Jerusalén (personificada como en Lam 1) toma la palabra para comunicarles su aflicción a las ciudades vecinas: ella es como una viuda abandonada. El «Eterno», su esposo (el Señor) es como si hubiera muerto para ella –obsérvese el contraste ente «el Eterno» y su «viuda»–, sus «hijos e hijas» (sus habitantes) han marchado lejos. La reprobación de Dios por los pecados del pueblo repercutió en la ruptura de sus relaciones con todos sus habitantes, y muchos de ellos fueron dispersados a causa de sus pecados.
«Si estoy desierta es por los pecados de mis hijos, que se apartaron de la ley de Dios». Estas palabras no significan un reconocimiento de «pecado» en el sentido moralista del término; el acento recae en el alejamiento de «la ley de Dios», que implica, a la vez, el pecado personal, el pecado social y la idolatría como ruptura de la alianza con el Señor. Es mucho más que las exigencias de una moral individualista; se trata de una responsabilidad individual y colectiva.
El segundo grito de ánimo –el tercero en el libro– lo dirige Jerusalén, la madre afligida, a sus hijos exiliados para invitarlos a la conversión: si un día se alejaron de Dios, es hora de volverse a él con redoblado empeño y con la certeza de que el mismo que «les mandó desgracias» los llevará al «gozo eterno» de la vida o salvación. La exhortación a volver a Dios «con redoblado empeño» implica que la conversión a él tiene dos momentos: uno puntual, «volverse»; el otro, procesual, la «búsqueda» del Señor. El momento puntual se verifica con el abandono de los «dioses ajenos» (1,22), a los cuales dieron culto «sacrificando a demonios» (4,7). El momento procesual se expresa dinámicamente con el verbo «buscar», que entraña la escucha individual y comunitaria del Señor para vivir así la alianza con él. Después de volver a él hay que buscar la plena coherencia como miembros del pueblo del Señor.

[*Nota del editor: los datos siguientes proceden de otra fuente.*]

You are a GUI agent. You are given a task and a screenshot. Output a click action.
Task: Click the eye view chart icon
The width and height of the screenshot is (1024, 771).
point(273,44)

Aquí se observa la correspondencia entre la eternidad de Dios y la eternidad de su designio salvador: «El que les mandó las desgracias les mandará el gozo eterno de su salvación». Esa calidad de fidelidad invariable del Señor se hará sentir en el pueblo dándole una vida plena y satisfactoria, causa de gozo también perpetuo.
Este mensaje interpreta la dispersión (usando el arcaico lenguaje de pecado–castigo) como consecuencia de la idolatría fratricida (suma de mentira y violencia) que solo tiene una posible salida: el invariable amor de Dios («el Eterno») que sigue fiel a sí mismo, ofreciendo la vida (salvación) que él les prometió como herencia a Abraham y a su descendencia.
El «culto a los demonios» (purificando esta expresión de concepciones supersticiosas) sigue dándose, ahora en la humanidad entera, causando el doloroso exilio o la dispersión de tantos seres humanos que sufren de manera indecible. Llámeselos «desplazados por la violencia», «deportados», «desalojados o despojados de sus tierras», «exiliados políticos» o como sea, son víctimas del «culto a los demonios». Ese culto, como toda idolatría, aparta de Dios porque le causa daño a la vida individual y a la convivencia social.
El culto al Dios Padre, el único Dios verdadero, es incompatible con esa idolatría homicida. Quienes comulgamos con Jesús adoramos al Padre como los adoradores que él busca, es decir, «en Espíritu y verdad», o sea, con el amor leal que procede de su Espíritu. Queremos parecernos a él, ser «hijos» del Padre: comunicadores de vida. La vida que recibimos en la eucaristía es para celebrar y concelebrar, porque es pan partido y repartido para compartir.
Feliz sábado en compañía de María, la madre del Señor.